Labour holds an eight-point lead over National and, with the Greens, would have a majority in Parliament if an election were held now, a poll released last evening shows.
The TV One-Colmar Brunton poll had Labour steady on 45 per cent support, with National down four points to 37 per cent.
The Greens picked up three points, moving to 6 per cent, and New Zealand First was down one point, also on 6 per cent.
Act was steady on 2 per cent, United Future and the Maori Party were both steady on 1 per cent, and the Destiny Party also had 1 per cent support.
The Greens' rise to above the 5 per cent threshold is crucial -- it has no electorate seat and will have no MPs if it can't get past the barrier on election night.
But 6 per cent support gives it eight seats, and a Labour-Greens majority of 64 in the 120-member Parliament.
Added to that would be at least one seat from the Progressive Party, which did not register in the poll although Jim Anderton is expected to retain his Wigram electorate.
National could not make it, even with the help of NZ First, United Future, and the Maori Party.
The poll does not consider the possibility of the Maori Party winning more than one electorate.
In the preferred prime minister poll, Helen Clark was up two points to 43 per cent and National's leader Don Brash was down four points to 21 per cent.
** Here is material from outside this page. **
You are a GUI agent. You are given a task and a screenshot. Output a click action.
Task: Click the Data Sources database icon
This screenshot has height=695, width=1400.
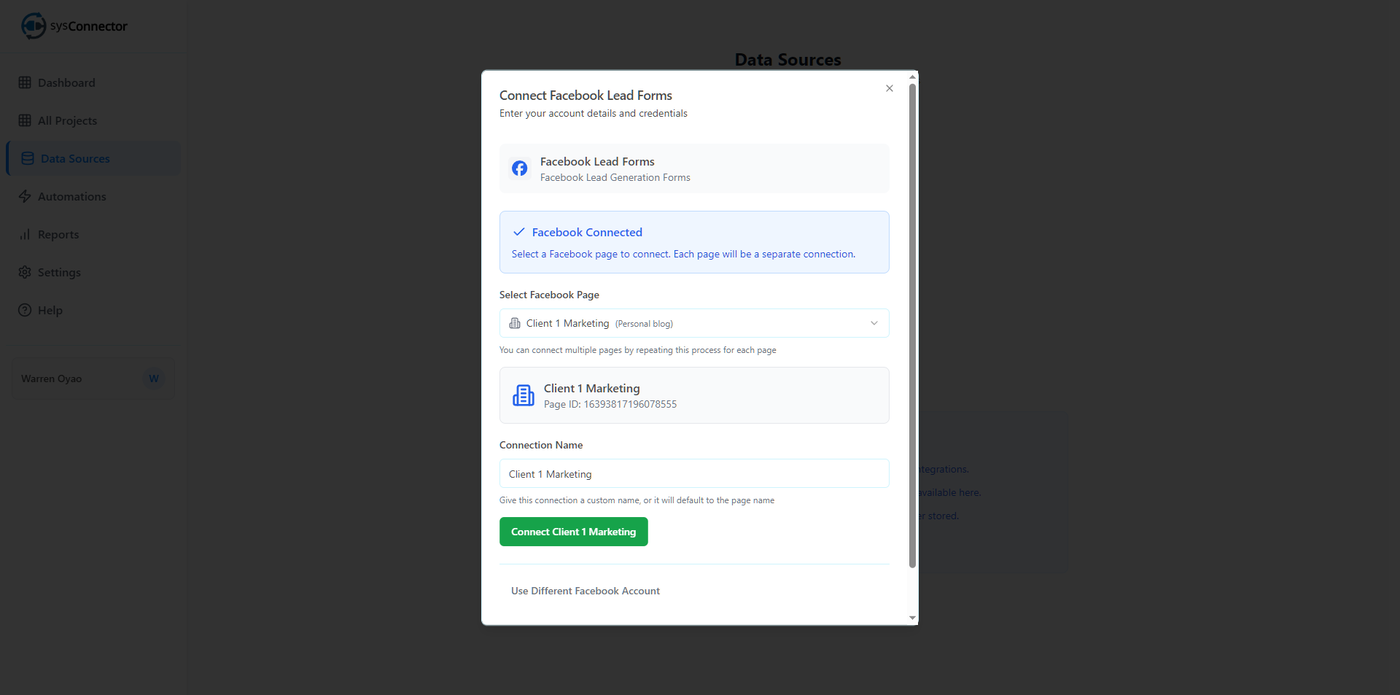pos(28,159)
Greens co-leader Rod Donald told NZPA that climbing above 5 per cent was the "perfect result" for his party to launch its campaign.
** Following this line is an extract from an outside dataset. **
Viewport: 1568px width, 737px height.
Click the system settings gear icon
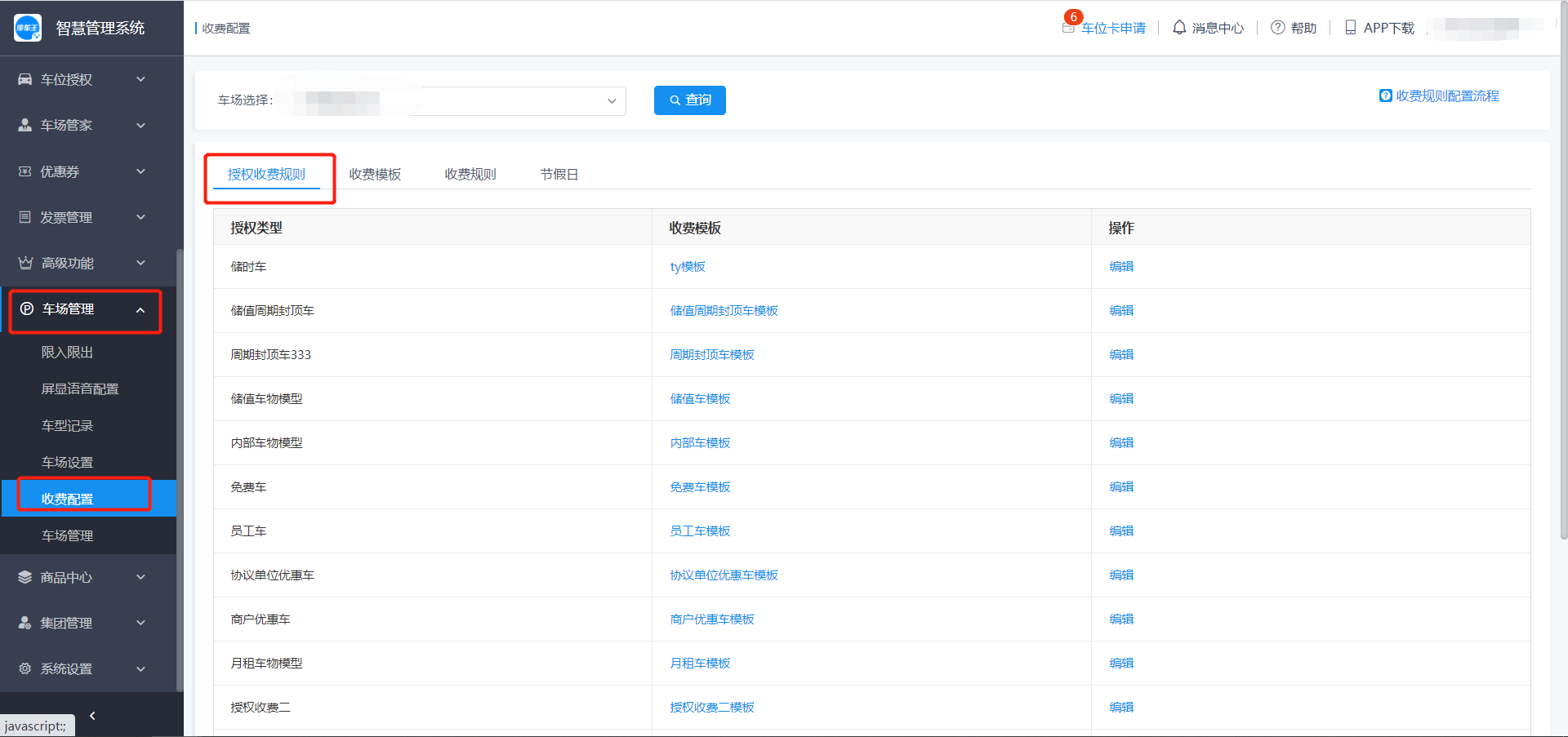tap(25, 668)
"It delivers the clean coalition between Labour and the Greens that the country wants," he said.
"Our lift is a direct consequence of Helen Clark and Jeanette Fitzsimons (the other Green co-leader) being seen together and working together in a united campaign."
Labour and the Greens have buried the differences that caused both parties problems in the 2002 election campaign, and are working together this time.
The One News-Colmar Brunton poll questioned 1000 voters and had a margin of error of plus or minus 3.2 per cent.
- NZPA
Labour holds eight-point lead in latest poll
AdvertisementAdvertise with NZME.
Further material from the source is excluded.